Soeharto akhirnya turun tangan. Ia mencontohkan keputusan MPR yang dibuat pada tahun 1973 bahwa salah satu kriteria untuk Wakil Presiden adalah ia harus mampu bekerja dengan Presiden.
Dengan pengunduran diri Naro, Sudharmono akhirnya terpilih sebagai Wakil Presiden.
Pada tahun 1997, Sudharmono merilis otobiografi, berjudul Pengalaman Dalam Masa Pengabdian.
Pada Mei 1998, pada malam jatuhnya Soeharto, Sudharmono, bersama dengan mantan wakil presiden Umar Wirahadikusumah dan Try Sutrisno mengunjungi Soeharto di kediamannya untuk membahas kemungkinan opsi lain.
Sudharmono juga terus mengelola 7 yayasan milik Soeharto.

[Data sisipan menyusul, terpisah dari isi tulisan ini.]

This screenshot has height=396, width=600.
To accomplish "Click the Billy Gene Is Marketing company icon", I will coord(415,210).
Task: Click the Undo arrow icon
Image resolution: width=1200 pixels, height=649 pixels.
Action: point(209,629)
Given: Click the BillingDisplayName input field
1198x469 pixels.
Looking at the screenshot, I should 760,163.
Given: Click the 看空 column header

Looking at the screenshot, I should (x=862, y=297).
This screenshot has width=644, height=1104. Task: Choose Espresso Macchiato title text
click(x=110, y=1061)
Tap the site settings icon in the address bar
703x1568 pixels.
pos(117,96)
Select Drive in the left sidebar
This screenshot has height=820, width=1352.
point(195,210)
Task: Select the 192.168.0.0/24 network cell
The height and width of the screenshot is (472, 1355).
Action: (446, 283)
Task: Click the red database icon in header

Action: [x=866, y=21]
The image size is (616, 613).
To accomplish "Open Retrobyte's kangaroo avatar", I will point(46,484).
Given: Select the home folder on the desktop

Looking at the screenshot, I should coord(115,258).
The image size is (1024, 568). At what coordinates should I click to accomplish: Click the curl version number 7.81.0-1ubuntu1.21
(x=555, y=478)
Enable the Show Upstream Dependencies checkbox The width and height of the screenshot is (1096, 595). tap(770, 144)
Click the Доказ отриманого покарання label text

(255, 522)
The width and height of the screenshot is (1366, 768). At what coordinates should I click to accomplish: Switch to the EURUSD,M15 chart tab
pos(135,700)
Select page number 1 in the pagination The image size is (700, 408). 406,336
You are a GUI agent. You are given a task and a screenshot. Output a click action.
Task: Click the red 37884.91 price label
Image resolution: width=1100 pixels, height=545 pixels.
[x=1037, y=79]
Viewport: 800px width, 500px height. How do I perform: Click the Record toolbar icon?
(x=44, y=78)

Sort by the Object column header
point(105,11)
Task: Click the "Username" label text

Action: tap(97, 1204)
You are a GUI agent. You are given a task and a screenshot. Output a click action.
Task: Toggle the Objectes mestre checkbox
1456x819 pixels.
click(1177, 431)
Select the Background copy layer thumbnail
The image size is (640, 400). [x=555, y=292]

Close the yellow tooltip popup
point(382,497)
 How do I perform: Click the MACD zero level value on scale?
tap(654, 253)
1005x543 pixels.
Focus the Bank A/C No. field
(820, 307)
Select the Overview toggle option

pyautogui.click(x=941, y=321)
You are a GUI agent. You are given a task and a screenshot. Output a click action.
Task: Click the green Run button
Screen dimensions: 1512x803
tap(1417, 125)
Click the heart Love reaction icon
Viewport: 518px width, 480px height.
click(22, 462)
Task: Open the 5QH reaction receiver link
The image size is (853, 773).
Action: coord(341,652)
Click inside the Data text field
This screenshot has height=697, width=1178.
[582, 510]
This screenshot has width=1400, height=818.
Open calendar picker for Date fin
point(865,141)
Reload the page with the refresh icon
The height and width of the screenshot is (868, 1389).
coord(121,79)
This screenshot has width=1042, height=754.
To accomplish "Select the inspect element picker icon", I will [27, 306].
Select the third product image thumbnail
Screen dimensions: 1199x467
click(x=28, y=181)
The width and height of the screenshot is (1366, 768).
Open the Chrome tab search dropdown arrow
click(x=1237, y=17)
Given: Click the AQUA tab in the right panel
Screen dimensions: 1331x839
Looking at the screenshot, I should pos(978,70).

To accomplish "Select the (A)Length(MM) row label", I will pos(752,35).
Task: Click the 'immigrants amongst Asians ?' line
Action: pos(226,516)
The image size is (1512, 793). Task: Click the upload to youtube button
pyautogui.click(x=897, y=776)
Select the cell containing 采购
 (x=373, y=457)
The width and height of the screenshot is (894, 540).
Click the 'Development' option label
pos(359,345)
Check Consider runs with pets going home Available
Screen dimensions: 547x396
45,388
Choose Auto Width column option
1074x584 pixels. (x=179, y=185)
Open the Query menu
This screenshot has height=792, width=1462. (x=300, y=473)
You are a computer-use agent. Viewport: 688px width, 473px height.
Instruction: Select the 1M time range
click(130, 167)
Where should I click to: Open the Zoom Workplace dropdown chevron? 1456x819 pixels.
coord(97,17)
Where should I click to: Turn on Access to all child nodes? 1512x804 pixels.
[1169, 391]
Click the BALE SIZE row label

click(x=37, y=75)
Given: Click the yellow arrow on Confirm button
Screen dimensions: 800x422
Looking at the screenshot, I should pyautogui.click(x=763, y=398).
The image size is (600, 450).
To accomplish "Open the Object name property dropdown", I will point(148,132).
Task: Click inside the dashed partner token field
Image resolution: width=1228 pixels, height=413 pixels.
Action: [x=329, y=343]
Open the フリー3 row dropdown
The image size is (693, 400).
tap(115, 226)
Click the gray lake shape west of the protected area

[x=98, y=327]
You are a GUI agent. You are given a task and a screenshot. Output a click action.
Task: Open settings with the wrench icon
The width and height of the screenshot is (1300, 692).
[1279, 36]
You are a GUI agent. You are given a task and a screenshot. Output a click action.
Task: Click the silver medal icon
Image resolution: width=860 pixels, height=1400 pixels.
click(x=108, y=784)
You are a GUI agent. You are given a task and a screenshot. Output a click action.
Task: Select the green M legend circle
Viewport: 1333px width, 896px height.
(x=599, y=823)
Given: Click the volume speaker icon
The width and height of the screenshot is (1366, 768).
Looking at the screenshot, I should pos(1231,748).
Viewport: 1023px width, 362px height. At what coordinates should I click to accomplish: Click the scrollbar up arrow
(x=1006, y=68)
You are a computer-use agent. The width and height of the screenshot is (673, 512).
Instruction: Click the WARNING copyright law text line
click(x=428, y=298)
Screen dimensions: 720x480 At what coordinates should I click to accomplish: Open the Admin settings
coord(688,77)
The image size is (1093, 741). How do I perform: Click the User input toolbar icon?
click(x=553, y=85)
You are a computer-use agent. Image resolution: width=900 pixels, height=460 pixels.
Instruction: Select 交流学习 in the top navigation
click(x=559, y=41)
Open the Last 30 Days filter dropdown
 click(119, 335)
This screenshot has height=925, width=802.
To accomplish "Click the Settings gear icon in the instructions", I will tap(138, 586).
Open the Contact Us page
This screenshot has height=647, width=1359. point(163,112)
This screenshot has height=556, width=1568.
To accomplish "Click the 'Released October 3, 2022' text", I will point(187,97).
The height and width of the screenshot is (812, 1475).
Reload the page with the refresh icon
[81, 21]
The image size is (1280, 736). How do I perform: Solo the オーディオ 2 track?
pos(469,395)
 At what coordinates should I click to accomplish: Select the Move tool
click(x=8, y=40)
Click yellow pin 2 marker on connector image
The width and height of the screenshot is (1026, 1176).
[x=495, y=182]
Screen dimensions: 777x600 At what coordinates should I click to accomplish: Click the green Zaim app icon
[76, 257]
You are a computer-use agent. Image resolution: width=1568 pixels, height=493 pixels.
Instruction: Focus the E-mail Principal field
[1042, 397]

Rabu malam, 25 Januari 2006, sekitar pukul 19.40 WIB, Sudharmono meninggal dunia setelah menjalani perawatan selama dua pekan di Rumah Sakit MMC, Jakarta. Ia meninggalkan seorang istri, Emma Norma, dan tiga orang anak.
Soedharmono dimakamkan di TMP Kalibata. Pemimpin upacaranya Presiden Susilo Bambang Yudhoyono.